In my hunt for information on Charlotte Small, I’ve been reading biographies of her husband David Thompson (since there aren’t any on Charlotte). I just finished Epic Wanderer: David Thompson and the Mapping of the Canadian West by D’Arcy Jenish. This biography brings David Thompson alive, showing readers an intelligent, determined young trader who thirsted for new discoveries.
While many biographers focus on David Thompson’s main achievements—surveying and mapping the Columbia River west of the Rockies—Jenish attempts to tell the whole story, from David’s school years in London, England to his death in Montreal, Canada.
David Thompson’s Education and Early Years with the HBC
David was a good student at a boys’ school in London when the Hudson’s Bay Company came looking for recruits. Thompson signed up and crossed the ocean to Canada, but throughout his time with the HBC, he wanted to learn more and to have opportunities to apply his skills.
A broken leg gave him the chance to learn surveying from Philip Turnor, but that same broken leg kept him from accompanying Turnor on a surveying expedition. Finally, realizing that the HBC was more interested in trade than exploration, Thompson handed in his resignation and joined the North West Company.
David Thompson’s Explorations for the NWC
The NWC was interested in finding a way over the Rocky Mountains to carry trade west. Distance was their biggest problem, for the further they had to haul goods and furs, the less money they made. After sending Thompson briefly to trade furs at Fort George, they gave him the job he’d been waiting for: to find a way through the mountains.
David was looking for a big river, one that would flow from the Rockies to the ocean and carry canoes loaded with trade goods and furs. While he was briefly transferred to other posts to trade, he spent years at Rocky Mountain House and Kootenay House, trying to push the trade west and find that river.
Finally, at the same time that John Jacob Astor established a post at the mouth of the Columbia, Thompson traveled from the headwaters of the Columbia to the ocean. It was 1812 and he had completed his huge task.
Retirement in Montreal, Canada
He then told the NWC of his intention to retire and took his family to Montreal, where he started working on his maps. Yet “retirement” was not easy for Thompson. He worked as a surveyor for the Canadian government, determining where the Canada-US border should be, and tackled other jobs as he could find them. The bankruptcy of the NWC and other poor financial decisions hurt him, forcing him and Charlotte to live with their children in their last years.
Charlotte Small Thompson
Jenish mentions David’s Thompson’s wife Charlotte Small frequently. He seems to think she traveled less with Thompson than other historians do. This may be because Thompson himself rarely mentions his wife in his journals. Readers are left wondering whether she is with him or waiting for him at a trading house.

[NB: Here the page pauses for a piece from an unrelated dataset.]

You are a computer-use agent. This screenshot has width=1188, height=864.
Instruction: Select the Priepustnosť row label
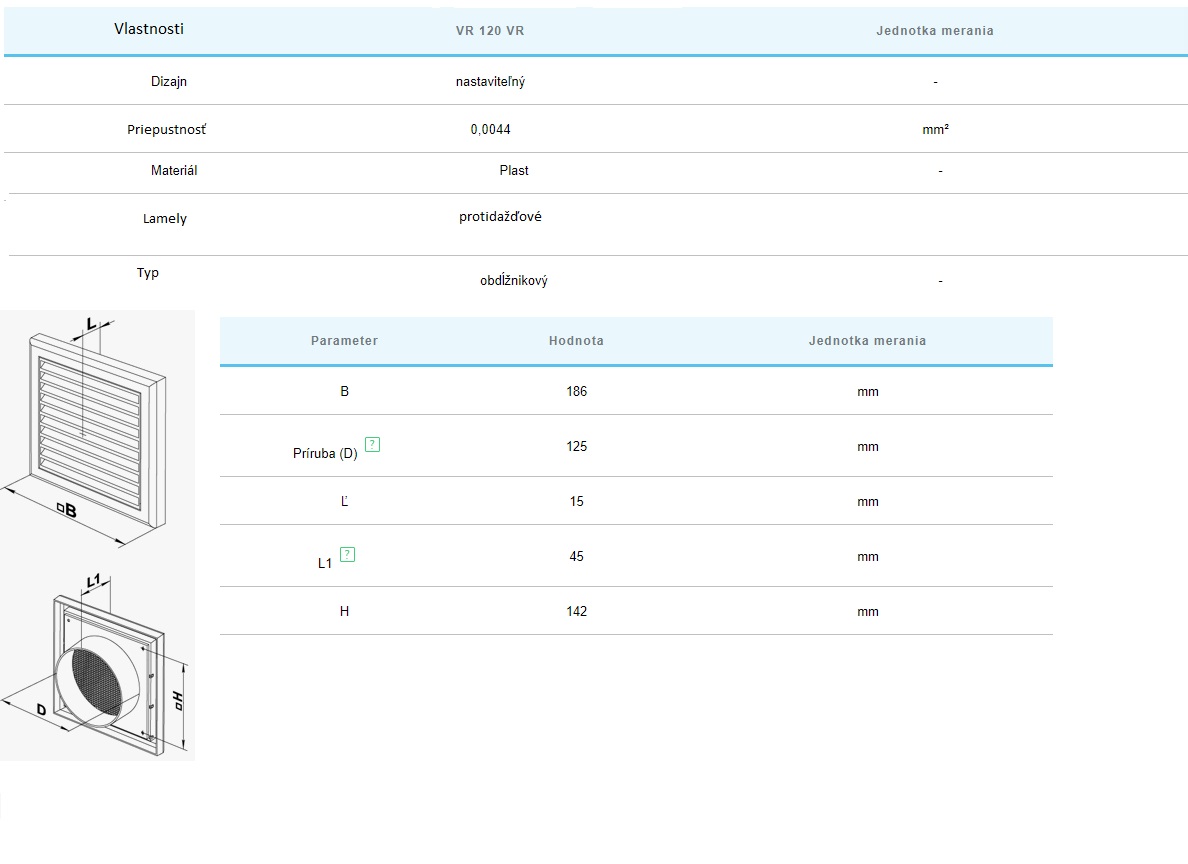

Jenish suggests the Thompsons’ marriage was a love match. He hypothesizes that Thompson saw Charlotte in a brief stop at Isle a la Crosse the year before they were married, then returned the next year to court her. In their old age, they were constant companions, with Jenish romantically saying they continued to watch the stars together.
Conclusions about Epic Wanderer
Jenish provides information on other historical events that affected the Thompsons, like the competition between the HBC and NWC and the War of 1812. He uses quotes from Thompson’s own writing, and notes where information is lacking because Thompson for some reason failed to write in his journals. The book also includes maps, but I found these so tiny and detailed that they were useless.
In general, Jenish provides a readable overview of David Thompson’s life with Epic Wanderer. He tries to delve into David Thompson’s motivations and feelings, and in doing so, brings the explorer alive for the modern reader.